Electoral reform. López Obrador criticized the counselors of the National Electoral Institute (INE) for opposing his Plan B. In addition, he called on citizens to wait for the Supreme Court to resolve the appeals against the reform. "The Court will decide whether the electoral reform we proposed is constitutional or not. We will wait for the result. They take it as a political banner, but the only thing they want is the return of the corrupt regime," he said.

The electoral reform proposed to change 18 articles and insert seven transitional articles. It sought to replace INE, to eliminate plurinominal deputies and to reduce the number of federal legislators to 300 deputies and 96 senators, while implementing electronic voting, among other alterations. However, the reform failed to reach a qualified majority with 269 votes in favor, 225 against and one abstention. Political opponents highlighted that the reform was rejected for being regressive since it proposed to eliminate the most important democratic institution in the country. However, the president has accused these political parties of rejecting it because they want to maintain a high budget for their political parties. 

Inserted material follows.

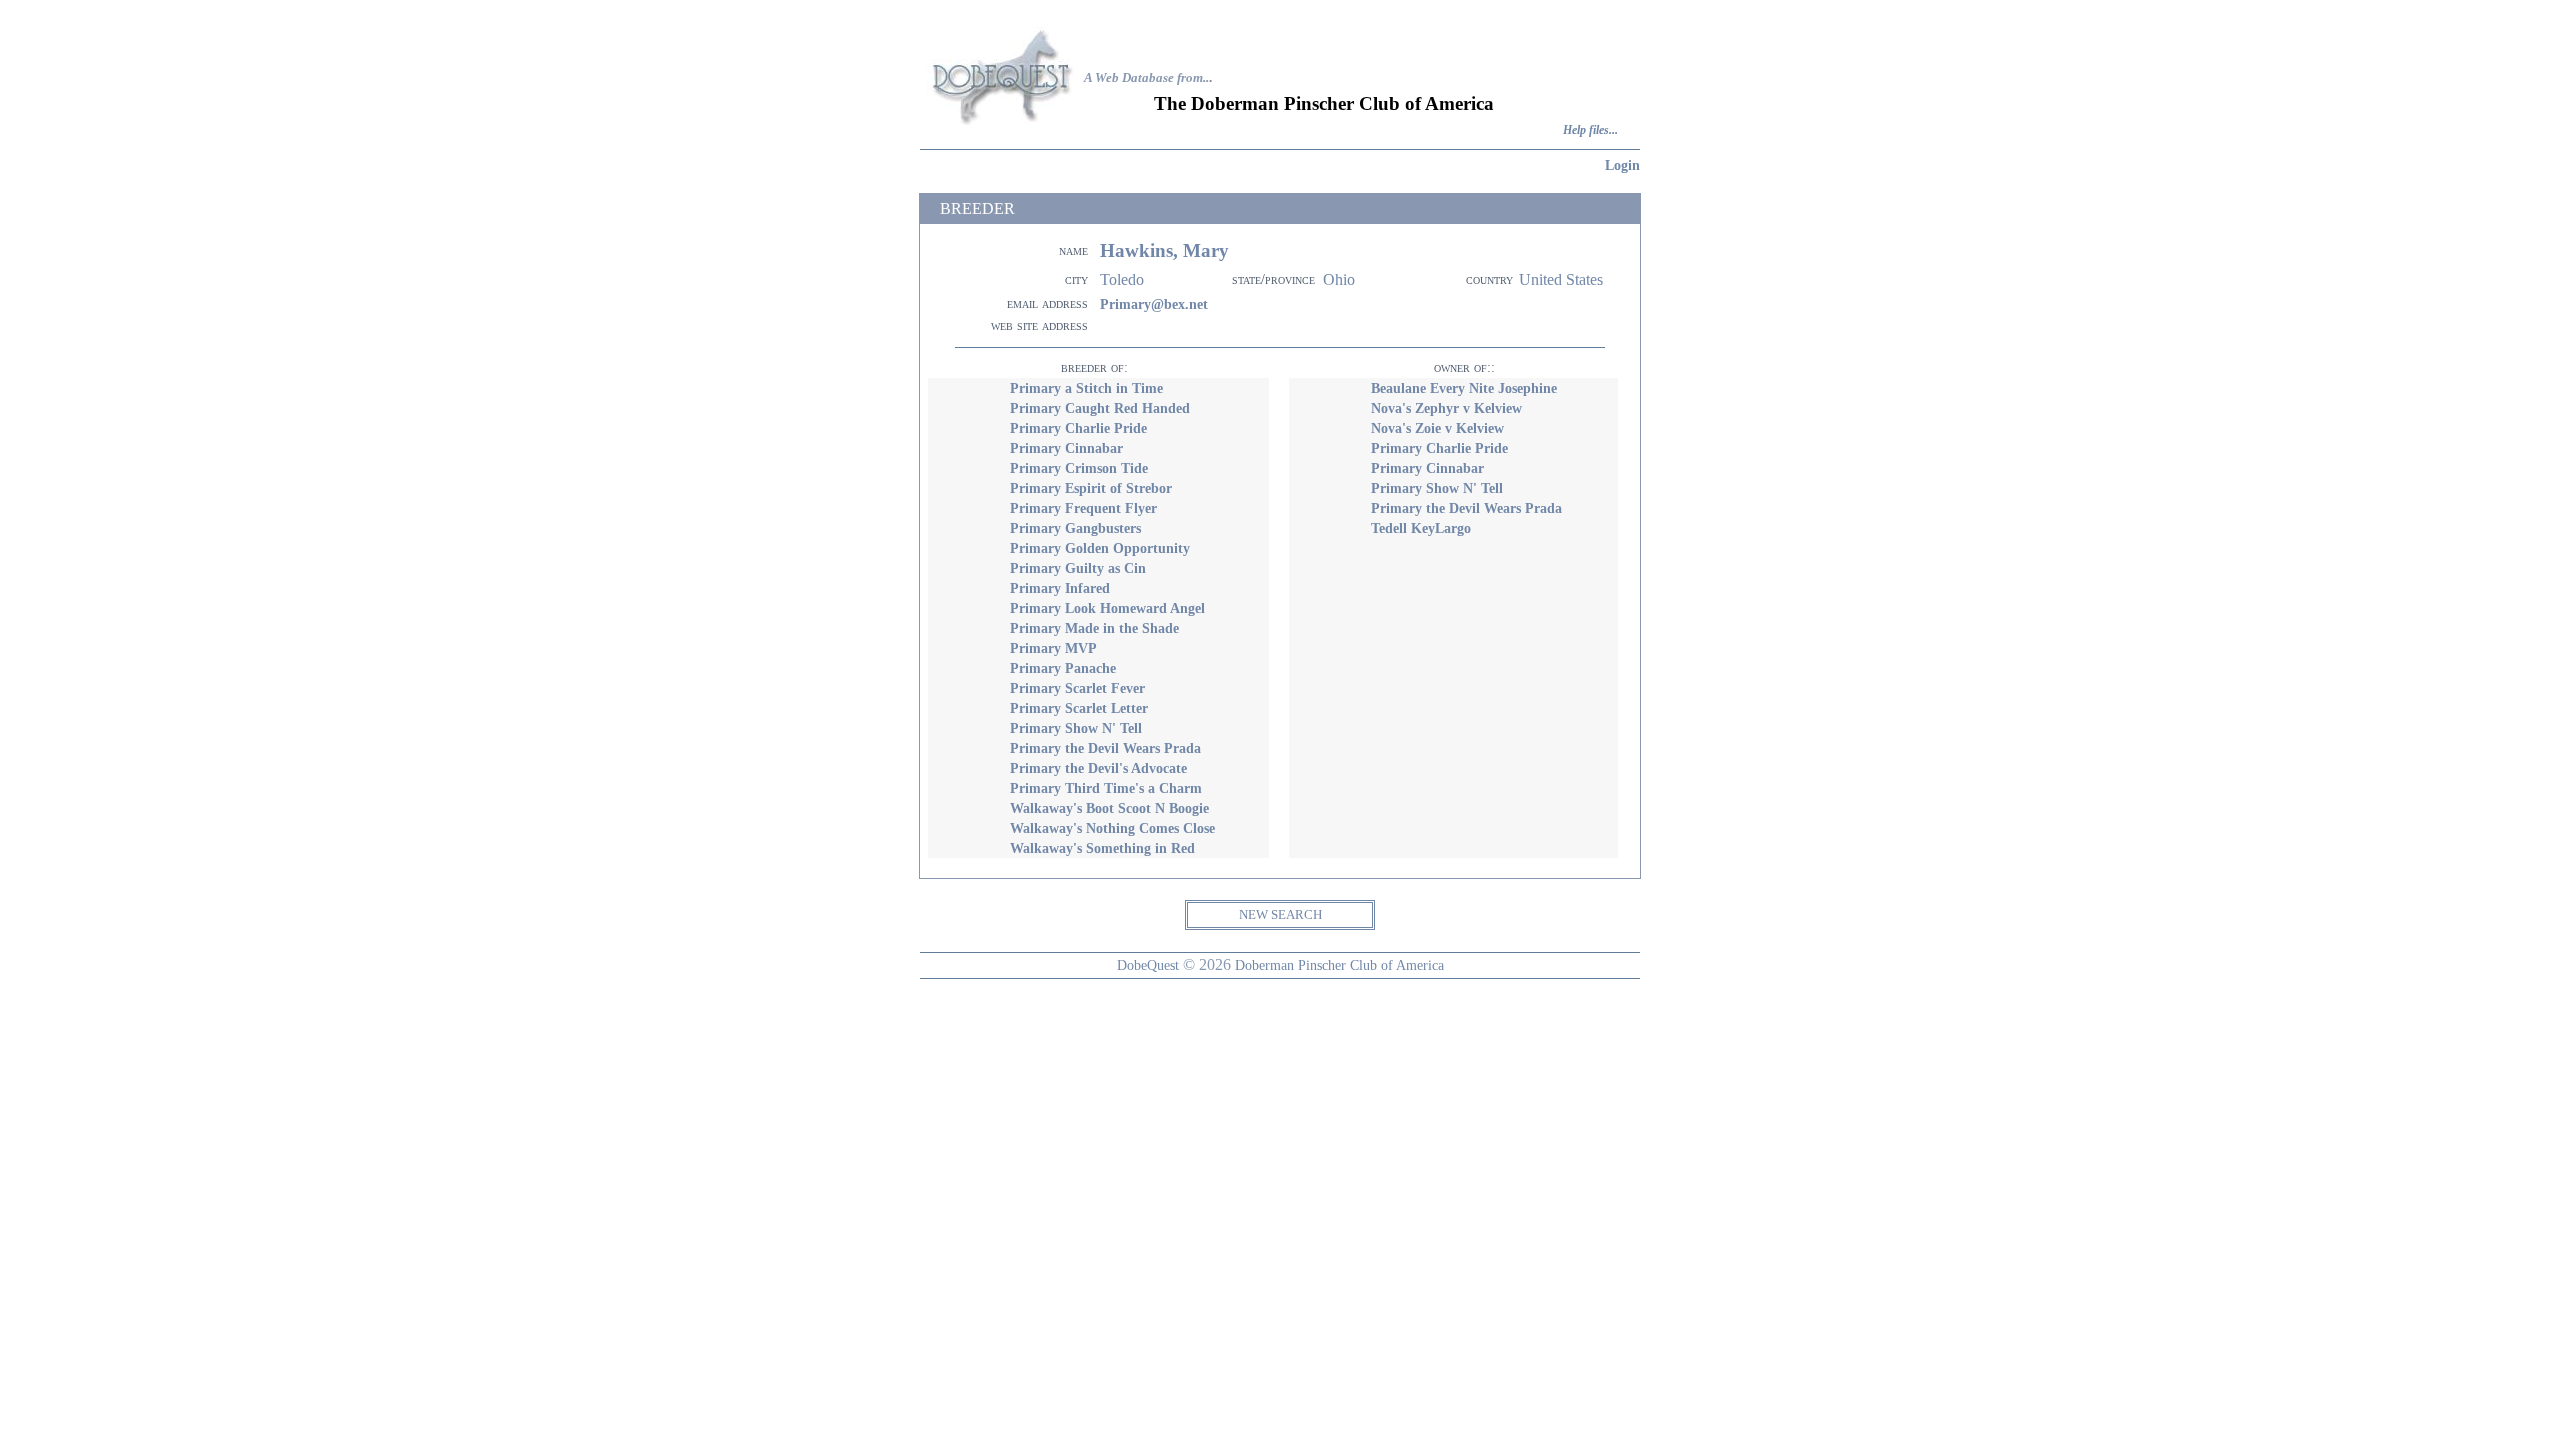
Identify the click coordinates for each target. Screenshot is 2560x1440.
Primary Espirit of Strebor (1091, 488)
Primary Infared (1060, 588)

Since the reform was rejected, the president announced his Plan B, which proposes an amendment to the electoral law that does not require the approval of two-thirds of Congress. The new proposal to change the electoral laws gained 261 votes in favor and 216 against. The proposal is now being debated in the Senate.

Lithium Concessions. President López Obrador announced that this weekend, he will hand over the concession for the use and exploitation of lithium reserves to the Ministry of Energy. "I am going to sign the decree to deliver all the lithium reserves to the Ministry of Energy."

Previously, López Obrador reported that the government will start granting concessions for lithium exploitation on Feb 19. However, he made it clear that the only company that would be able to compete is LitioMx. According to López Obrador, the most important lithium deposit in Mexico is in Sonora, where the government is already working with the company holding the rights to produce: Gangfeng Lithium, which holds the concession for the Sonora Lithium project in Bacadehuachi. According to Gangfeng’s estimations, the deposit has approximately 8.8 million tonnes of lithium carbonate. Last year in September, Governor of Sonora, Alfonso Durazo, said that Gangfeng was willing to work alongside LitioMx. 

LitioMx is the result of last year´s much-debated reform that nationalized lithium and forbade private companies to extract or harness the mineral.